* [Input material]
★ ★ ★ ★ ★
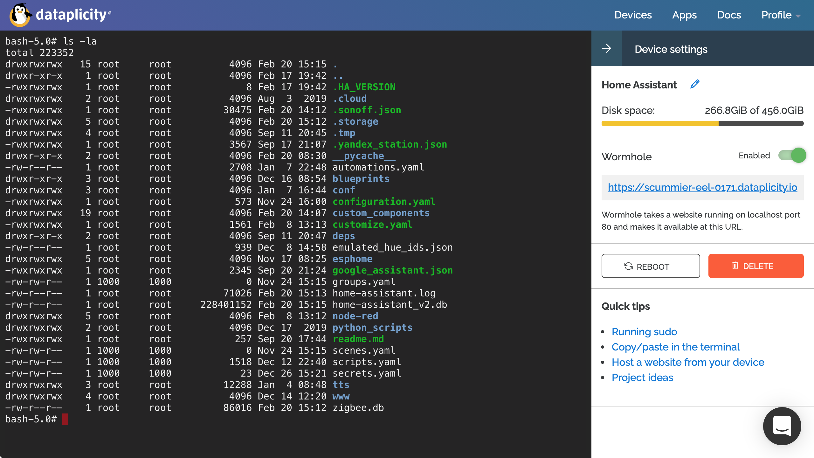Click the disk space usage bar
Image resolution: width=814 pixels, height=458 pixels.
702,123
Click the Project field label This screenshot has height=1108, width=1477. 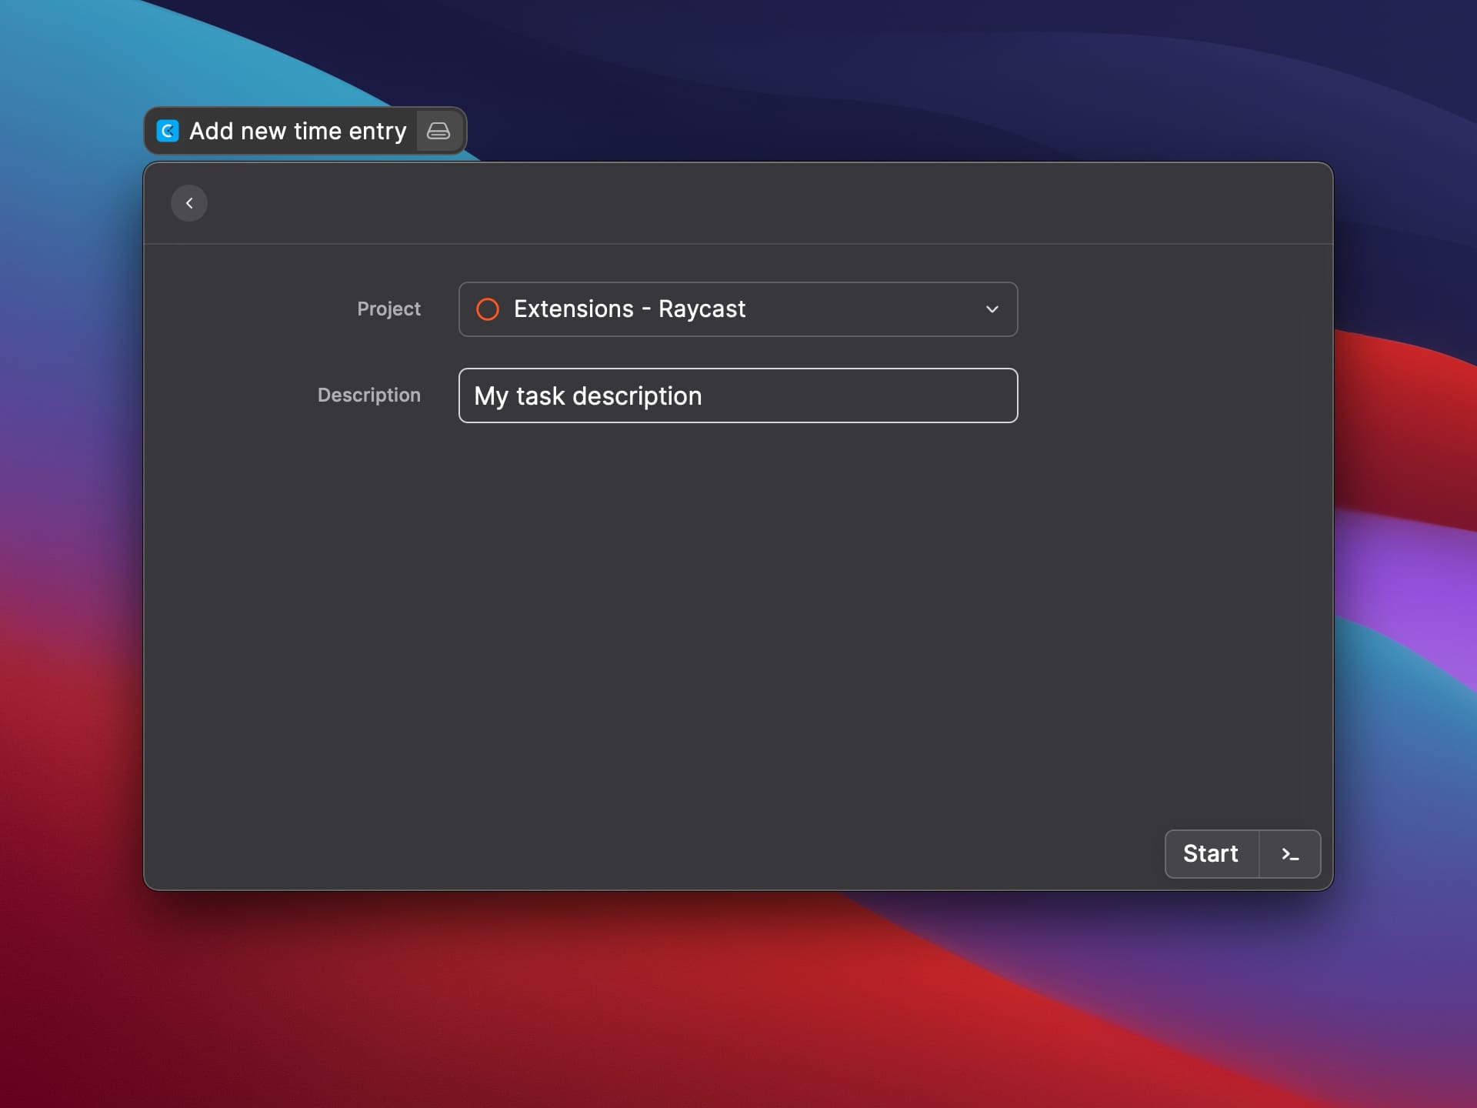click(388, 309)
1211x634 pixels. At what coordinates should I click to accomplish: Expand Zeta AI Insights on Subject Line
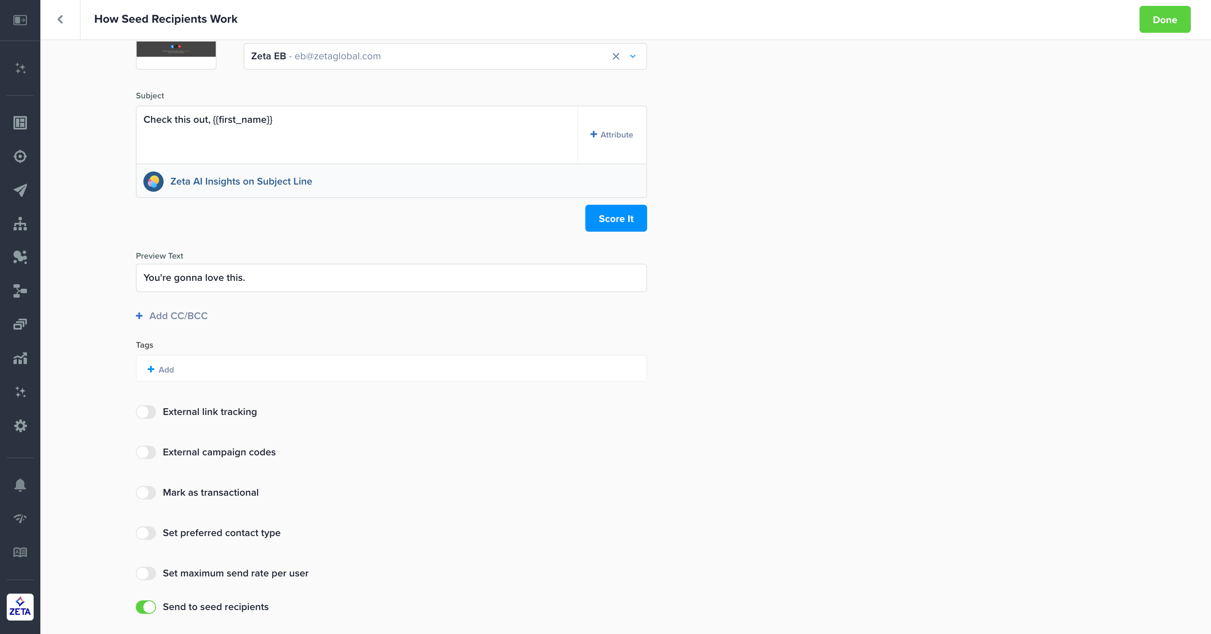pos(241,181)
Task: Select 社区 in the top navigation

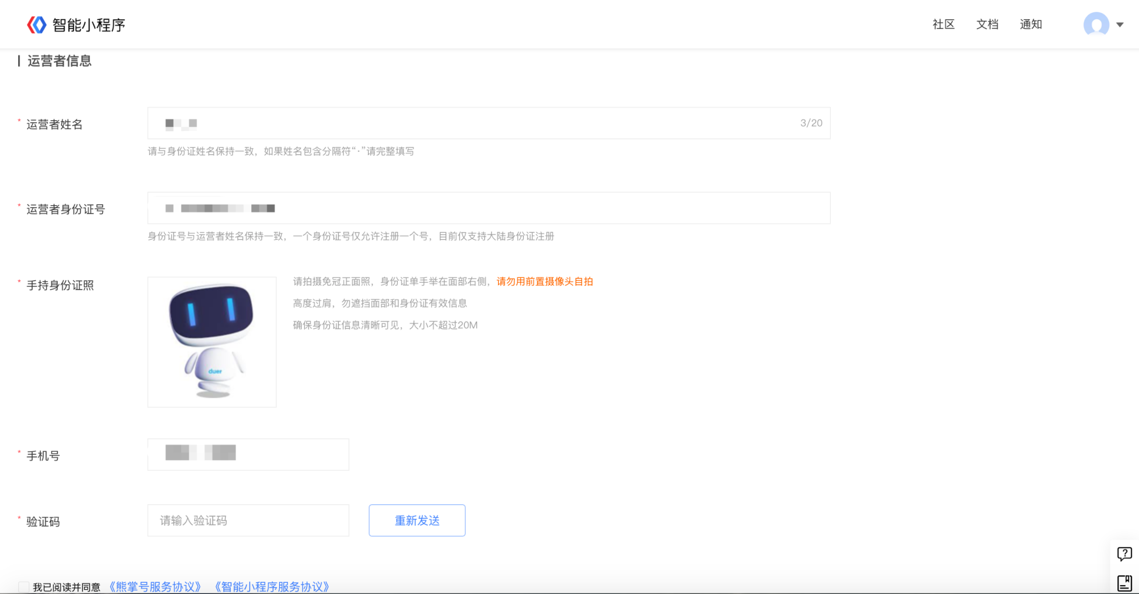Action: [943, 24]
★ ★ ★ ★ ★
* [What the task asks] Leaving out all pictures, repeat word for word the lines from the one containing "1211x634 pixels. At" through the final line of the material above.

* [Response]
1211x634 pixels. At what coordinates should I click to accomplish: Expand Zeta AI Insights on Subject Line
pos(241,181)
Task: Select 社区 in the top navigation

Action: [943, 24]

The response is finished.